= Fujitani Nariakira =

Fujitani Sen'emon Nariakira (富士谷 専右衛門 成章) was an Edo period scholar of the kokugaku tradition and one of the most eminent scholars of Japanese grammar. He made the first serious attempt in Japan to classify the words of the language according to their grammatical functions.

He analysed Japanese poetic language and did work in periodising Japanese (上つ世・中昔・中頃・近昔・をとつ世・今の世, or "ancient ages", "middle old days", "midd-time", "close old days", "past ages" and "present ages"). He is best known for setting up four "parts of speech" in Japanese based on an analogy with clothing: na (names = nouns, indeclinable), kazashi (hairpins = particles or connectives), yosōi (clothing = verbs), and ayui (binding cords = particles and auxiliary verbs). This division can be found in Kazashi shō (『挿頭抄』, 1767), and corresponds to Itō Tōgai's division into jitsuji (実字), kyoji (虚字), joji (助字) and goji (語辞) as described in Sōko jiketsu (『操觚字訣』).

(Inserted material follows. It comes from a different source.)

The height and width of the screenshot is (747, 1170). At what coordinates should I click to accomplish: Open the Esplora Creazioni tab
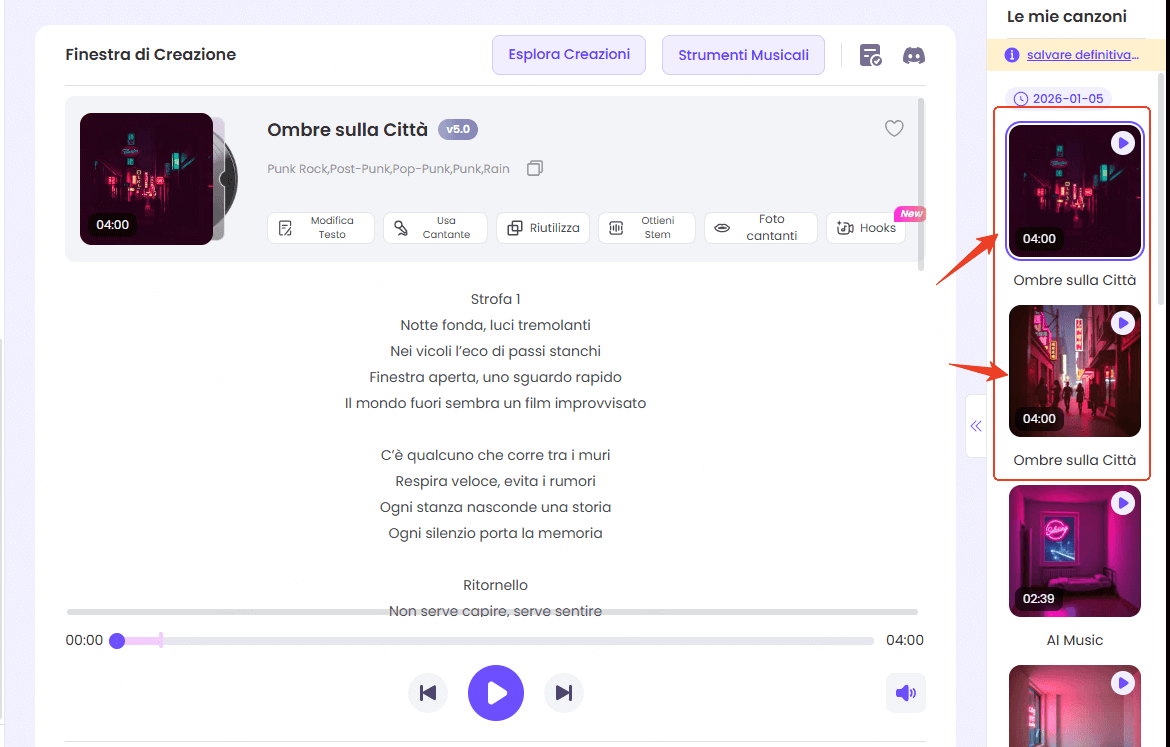[569, 55]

He later published Ayui shō (『脚結抄』, 1778), where he put emphasis on yosōi and azashi/ayui rather than on na, and describes the system of particles. First he makes a division of particles that can go with nouns and particles that can't. The first group then divides into tagui (属) – sentence-ending particles, and ie (家) – particles "inside" a sentence. The second group divides into tomo (倫) – particles of tense and mood, tsura (隊) – inflexible suffixes, and mi (身) – other particles. Fujitani is describing both kazashi and ayui (together) as "kotoba wo tasukuru mono" (things that help the words). This work includes also the study of katsuyō (conjugation of predicatives).
Pointing out the word order and relations of words and sentences is considered one of his greatest contributions to the study of Japanese grammar.

Fujitani's older brother (in law) was another famous kokugaku scholar Minagawa Kien (皆川淇園, 1735–1807), author of 『助字詳解』.

His work was studied during the bakumatsu era by Yasuda Mitsunori (安田光則, 1797–1870), but not fully appreciated until resurrected by the grammarian Yamada Yoshio (1873–1958).